Freshwater is one of the most important issues in the world. Living in Minnesota, which is known as the land of 10,000 lakes and is the headwaters for both the Great Lakes and the Great River (Mississippi), we feel we have an opportunity to share our concern with the world.

As a college instructor in science and environmental education, as well as director of the Audubon Center, education was a very important part of my career and I love to combine education and science.  The walk allowed us a chance to continue our focus on environmental education.

This blog is not about the hiking for 4 ½ months, but about the science we did as part of the effort.  Perhaps you can see how you might duplicate some of the research in places where you live.

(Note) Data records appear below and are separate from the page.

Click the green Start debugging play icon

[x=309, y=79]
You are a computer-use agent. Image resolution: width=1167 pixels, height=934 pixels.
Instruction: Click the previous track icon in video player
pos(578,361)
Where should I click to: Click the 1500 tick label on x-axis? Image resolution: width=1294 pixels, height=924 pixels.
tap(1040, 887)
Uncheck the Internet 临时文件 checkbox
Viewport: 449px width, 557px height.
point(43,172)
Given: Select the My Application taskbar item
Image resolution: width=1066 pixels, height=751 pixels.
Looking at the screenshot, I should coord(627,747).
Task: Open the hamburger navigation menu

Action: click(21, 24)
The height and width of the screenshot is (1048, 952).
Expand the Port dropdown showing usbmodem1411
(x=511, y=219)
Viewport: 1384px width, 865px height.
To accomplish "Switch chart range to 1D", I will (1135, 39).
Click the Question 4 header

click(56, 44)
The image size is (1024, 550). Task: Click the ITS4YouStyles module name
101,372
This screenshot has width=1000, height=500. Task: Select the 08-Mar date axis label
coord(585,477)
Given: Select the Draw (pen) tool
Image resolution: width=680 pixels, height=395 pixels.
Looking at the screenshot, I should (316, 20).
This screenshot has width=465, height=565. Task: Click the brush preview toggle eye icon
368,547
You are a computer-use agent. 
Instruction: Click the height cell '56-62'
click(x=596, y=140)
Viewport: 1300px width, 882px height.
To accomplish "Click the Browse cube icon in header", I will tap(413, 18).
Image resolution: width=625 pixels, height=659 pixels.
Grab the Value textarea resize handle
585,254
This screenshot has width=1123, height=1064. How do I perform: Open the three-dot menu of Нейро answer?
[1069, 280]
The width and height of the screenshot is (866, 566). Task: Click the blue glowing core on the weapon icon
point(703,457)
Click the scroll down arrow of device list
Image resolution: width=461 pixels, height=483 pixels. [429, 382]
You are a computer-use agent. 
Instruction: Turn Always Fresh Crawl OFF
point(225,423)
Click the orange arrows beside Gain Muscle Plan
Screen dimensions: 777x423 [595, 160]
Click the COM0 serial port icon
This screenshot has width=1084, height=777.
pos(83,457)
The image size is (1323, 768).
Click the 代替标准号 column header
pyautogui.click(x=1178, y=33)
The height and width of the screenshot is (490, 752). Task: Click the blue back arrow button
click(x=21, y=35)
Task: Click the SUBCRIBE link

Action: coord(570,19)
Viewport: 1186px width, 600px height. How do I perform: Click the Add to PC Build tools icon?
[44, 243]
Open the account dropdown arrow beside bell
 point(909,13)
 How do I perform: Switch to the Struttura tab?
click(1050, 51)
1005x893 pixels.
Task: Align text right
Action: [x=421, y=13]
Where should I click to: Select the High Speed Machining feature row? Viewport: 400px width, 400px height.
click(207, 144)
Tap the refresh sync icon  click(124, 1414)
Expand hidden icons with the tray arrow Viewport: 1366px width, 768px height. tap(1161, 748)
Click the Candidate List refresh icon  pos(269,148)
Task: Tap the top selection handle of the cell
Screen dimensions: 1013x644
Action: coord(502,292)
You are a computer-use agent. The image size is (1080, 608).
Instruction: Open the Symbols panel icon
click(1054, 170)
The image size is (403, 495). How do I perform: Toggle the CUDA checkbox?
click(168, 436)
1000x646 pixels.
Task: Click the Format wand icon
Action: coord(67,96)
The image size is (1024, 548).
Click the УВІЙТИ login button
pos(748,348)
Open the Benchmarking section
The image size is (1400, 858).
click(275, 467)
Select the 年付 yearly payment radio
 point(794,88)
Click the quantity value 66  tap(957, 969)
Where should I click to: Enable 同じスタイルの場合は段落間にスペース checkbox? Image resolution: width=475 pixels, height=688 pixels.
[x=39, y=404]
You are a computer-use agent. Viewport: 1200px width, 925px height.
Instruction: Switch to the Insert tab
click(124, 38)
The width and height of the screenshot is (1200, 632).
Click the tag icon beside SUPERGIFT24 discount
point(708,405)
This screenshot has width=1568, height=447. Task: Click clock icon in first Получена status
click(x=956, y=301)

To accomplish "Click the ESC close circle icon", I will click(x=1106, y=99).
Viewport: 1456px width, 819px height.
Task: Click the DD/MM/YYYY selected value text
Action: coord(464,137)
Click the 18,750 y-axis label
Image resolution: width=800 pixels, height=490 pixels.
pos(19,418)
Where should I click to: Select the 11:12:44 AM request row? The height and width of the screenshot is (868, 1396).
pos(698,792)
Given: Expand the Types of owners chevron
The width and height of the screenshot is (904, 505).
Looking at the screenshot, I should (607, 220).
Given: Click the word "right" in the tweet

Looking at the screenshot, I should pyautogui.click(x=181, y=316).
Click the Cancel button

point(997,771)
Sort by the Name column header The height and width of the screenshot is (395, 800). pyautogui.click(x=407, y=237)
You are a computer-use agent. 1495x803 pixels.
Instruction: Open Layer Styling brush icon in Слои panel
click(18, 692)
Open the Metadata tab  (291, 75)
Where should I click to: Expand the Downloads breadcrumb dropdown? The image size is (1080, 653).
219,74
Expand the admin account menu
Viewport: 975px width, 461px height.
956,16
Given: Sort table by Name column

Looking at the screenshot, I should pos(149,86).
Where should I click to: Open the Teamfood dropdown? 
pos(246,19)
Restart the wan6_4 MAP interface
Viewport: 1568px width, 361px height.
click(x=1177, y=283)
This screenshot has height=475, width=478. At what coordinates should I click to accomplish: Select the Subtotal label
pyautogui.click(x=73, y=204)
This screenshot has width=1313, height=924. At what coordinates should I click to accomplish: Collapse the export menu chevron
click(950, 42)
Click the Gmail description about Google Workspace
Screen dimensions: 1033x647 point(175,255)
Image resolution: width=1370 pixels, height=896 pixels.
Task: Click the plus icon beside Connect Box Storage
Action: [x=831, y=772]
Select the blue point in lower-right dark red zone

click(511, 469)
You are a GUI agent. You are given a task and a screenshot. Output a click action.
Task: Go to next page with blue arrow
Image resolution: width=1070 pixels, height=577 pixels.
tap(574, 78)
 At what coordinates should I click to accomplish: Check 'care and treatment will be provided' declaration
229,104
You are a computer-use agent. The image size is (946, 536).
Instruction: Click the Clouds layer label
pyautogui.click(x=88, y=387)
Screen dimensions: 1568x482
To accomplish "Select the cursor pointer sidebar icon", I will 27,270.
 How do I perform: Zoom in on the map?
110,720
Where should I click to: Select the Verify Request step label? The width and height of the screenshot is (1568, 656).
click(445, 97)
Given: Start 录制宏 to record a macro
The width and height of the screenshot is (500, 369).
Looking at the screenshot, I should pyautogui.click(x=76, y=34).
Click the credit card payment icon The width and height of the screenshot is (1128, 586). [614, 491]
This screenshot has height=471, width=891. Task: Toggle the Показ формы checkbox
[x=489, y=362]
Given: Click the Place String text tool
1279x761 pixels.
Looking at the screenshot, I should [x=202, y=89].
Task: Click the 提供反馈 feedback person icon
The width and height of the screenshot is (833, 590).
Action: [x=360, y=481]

Mike Link and Kate Crowley begin their journey around Lake Superior; photo courtesy of Mike Link

Part 1 Point samples

Our first commitment was to take photos every three miles along the shore with GPS locations and notes. The photos were taken in the four cardinal directions and serve as a visual record. We ended up doing 300 points. At first we thought we would do them regardless of whether we could see the shoreline or not, but eventually we questioned this and eliminated stops where the lake was not in sight.   We hope that these records will become available through GLOBE.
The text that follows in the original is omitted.